A fazenda adicionou recentemente às suas certificações o selo Sistema B, que certifica empresas empenhadas em realizar transformações sociais e ambientais, garantindo que a valorização do trabalhador e do meio ambiente faça parte do modus operandi em todos os setores da produção agrícola.

Tão importante quanto produzir cafés de qualidade, também é fundamental a responsabilidade sobre o Cerrado e o meio ambiente” – explica Isabela Pascoal, diretora de sustentabilidade da Daterra. Recentemente a Daterra inaugurou a Fundação Bioterra com o objetivo de promover estudos de recuperação de solo. A fazenda irá destinar 200 hectares para pesquisas e análises profundas sobre a microbiologia do solo. O projeto conta com a parceria de cientistas da Esalq e do Instituto Agronômico de Campinas. “A Fundação é uma articuladora de conhecimento sobre a importância do solo e de como devemos cuidá-lo. Queremos abrir o diálogo e a troca de conhecimento sobre a importância da organicidade e recuperação de cada tipo de solo, como a ferramenta mais importante para enfrentar as mudanças climáticas”, conclui Isabela.

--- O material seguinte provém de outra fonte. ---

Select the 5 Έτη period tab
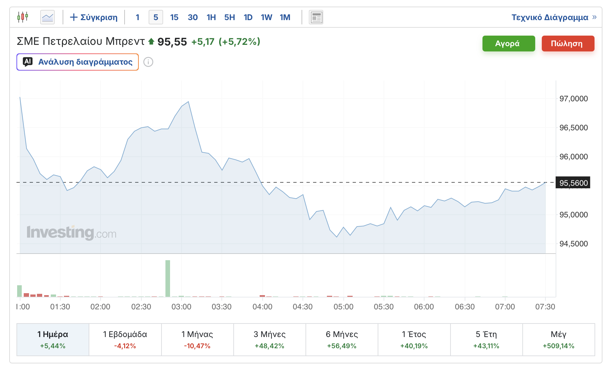Screen dimensions: 611x370 tap(486, 339)
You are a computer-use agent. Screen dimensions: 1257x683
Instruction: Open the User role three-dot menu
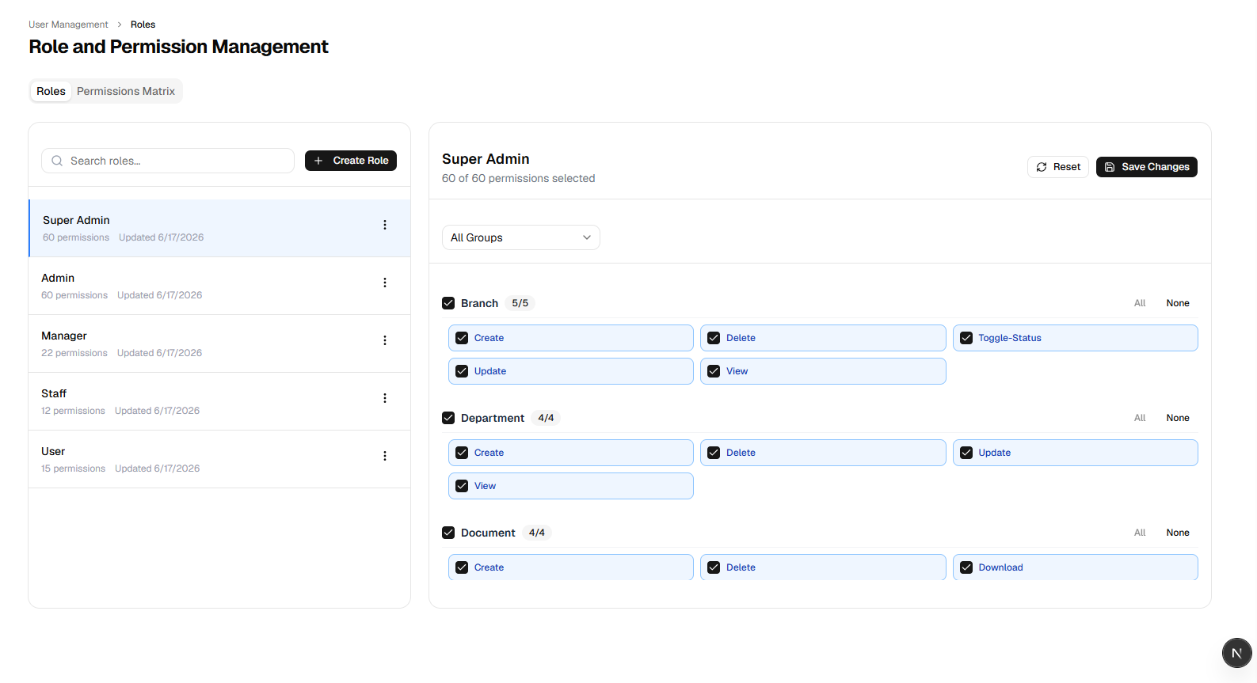[385, 456]
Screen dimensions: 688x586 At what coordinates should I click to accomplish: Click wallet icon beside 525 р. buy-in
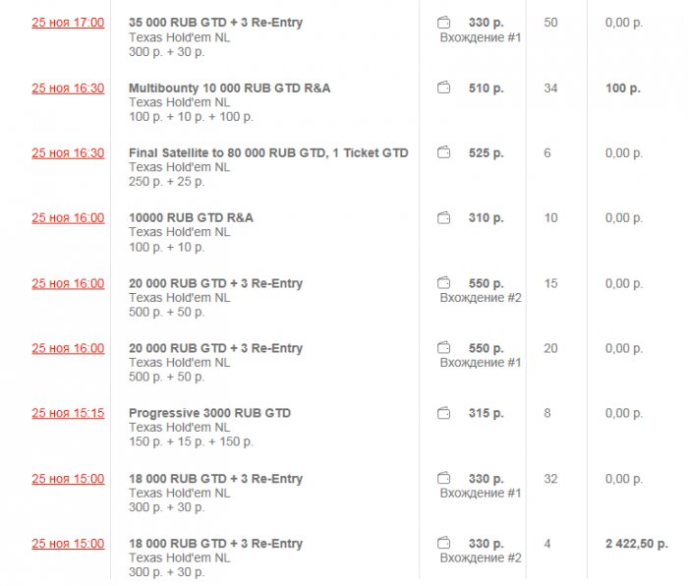tap(443, 153)
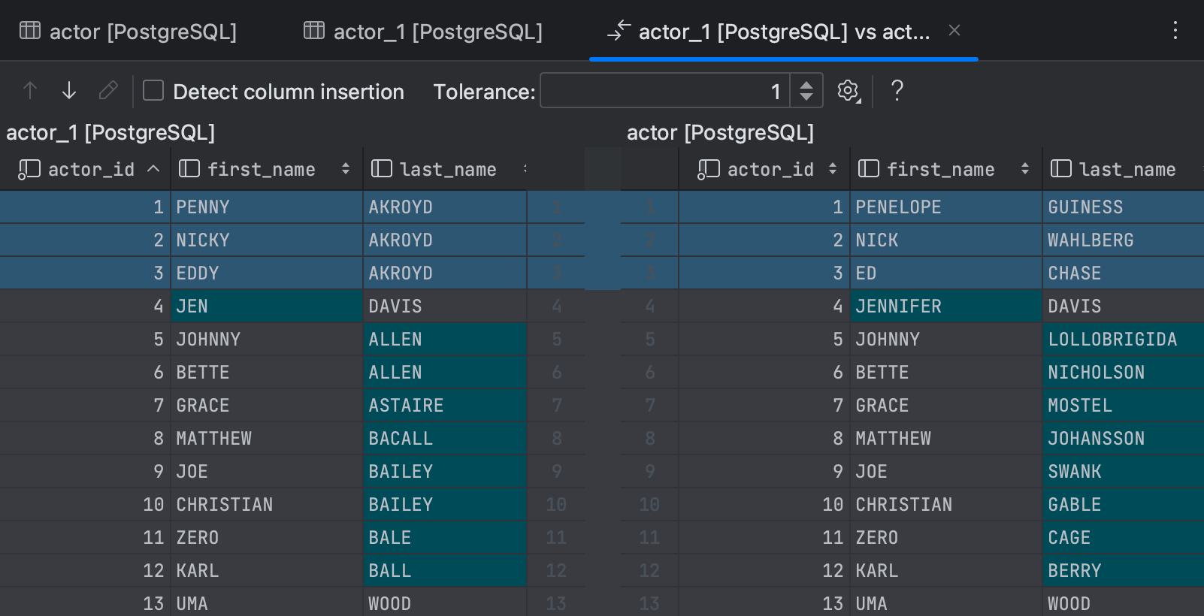Open the comparison settings gear
Screen dimensions: 1204x616
click(x=849, y=92)
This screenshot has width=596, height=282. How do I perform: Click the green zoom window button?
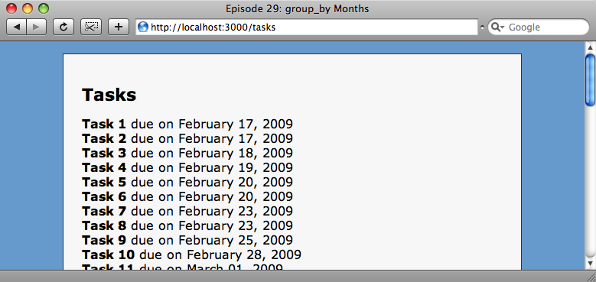(44, 8)
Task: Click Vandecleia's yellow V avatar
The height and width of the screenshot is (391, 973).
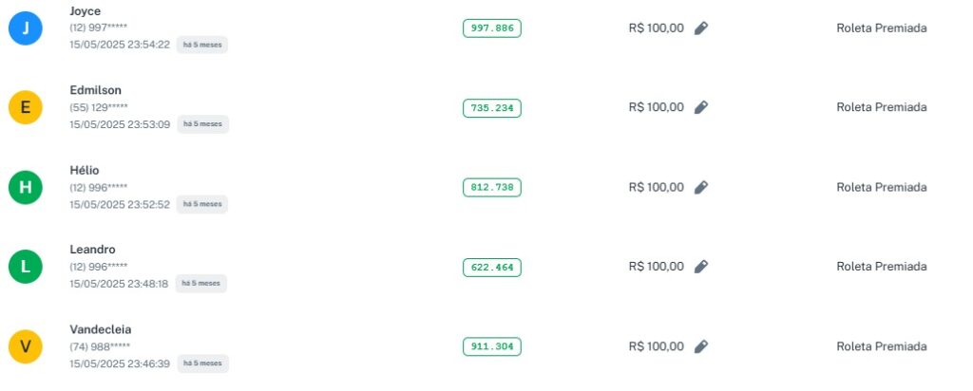Action: click(x=26, y=347)
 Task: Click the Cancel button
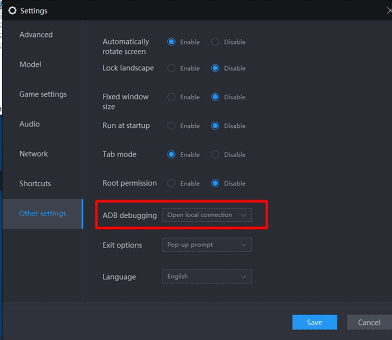point(369,323)
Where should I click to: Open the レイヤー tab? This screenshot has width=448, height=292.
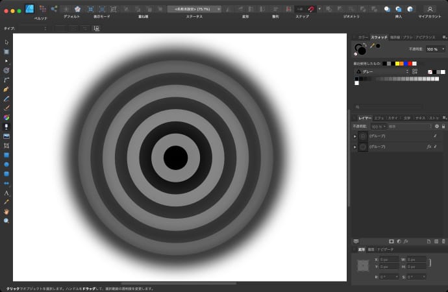point(365,117)
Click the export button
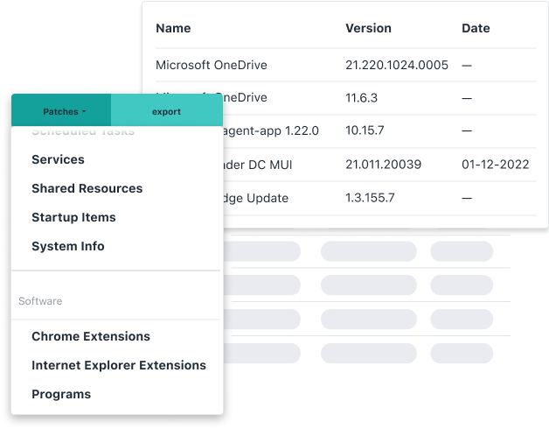549x429 pixels. click(166, 112)
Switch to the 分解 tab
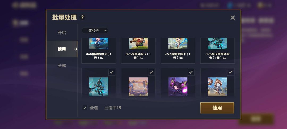The width and height of the screenshot is (287, 129). pos(62,66)
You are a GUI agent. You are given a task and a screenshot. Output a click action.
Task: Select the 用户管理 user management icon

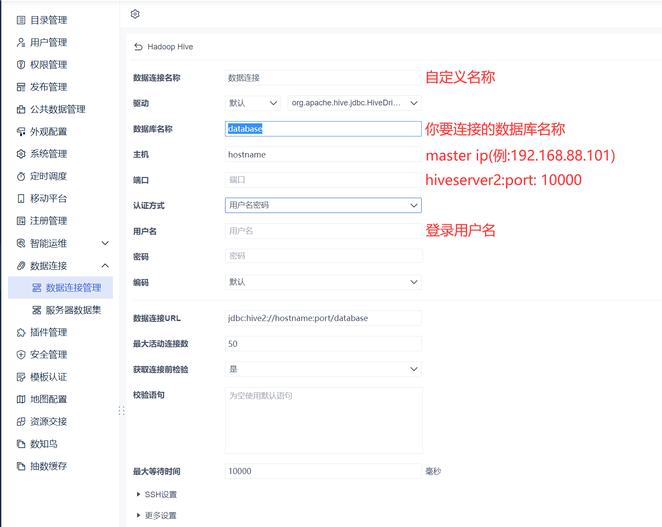pos(21,42)
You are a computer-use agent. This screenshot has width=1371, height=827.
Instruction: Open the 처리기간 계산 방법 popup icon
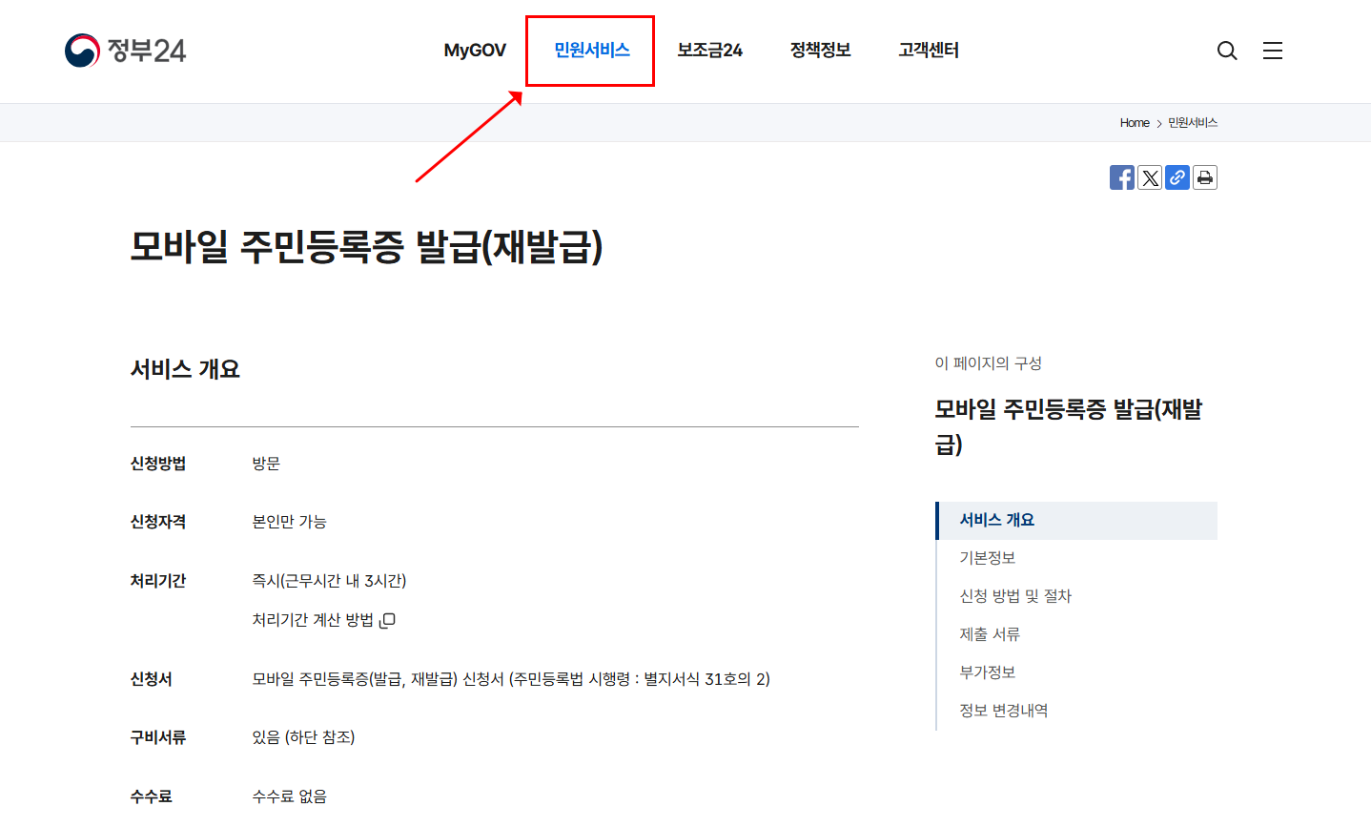point(389,620)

O preço expressivo atingido por Maria é uma conquista não só para a Daterra, mas para todo o mercado de cafés especiais brasileiro: prova que o produtor está empenhado em produzir qualidade, contribuindo para quebrar o paradigma de que o Brasil produz café em grande volume, mas sem foco em qualidade.

Empresas brasileiras também participaram do leilão:  a torrefação Nossa Casa Café de Amparo, interior de São Paulo, arrematou um lote de Opus Exotic – café que possui naturalmente baixo teor de cafeína. A novidade estará disponível para o consumidor a partir de janeiro. No exterior, o Opus segue para países como França, Grécia e Taiwan.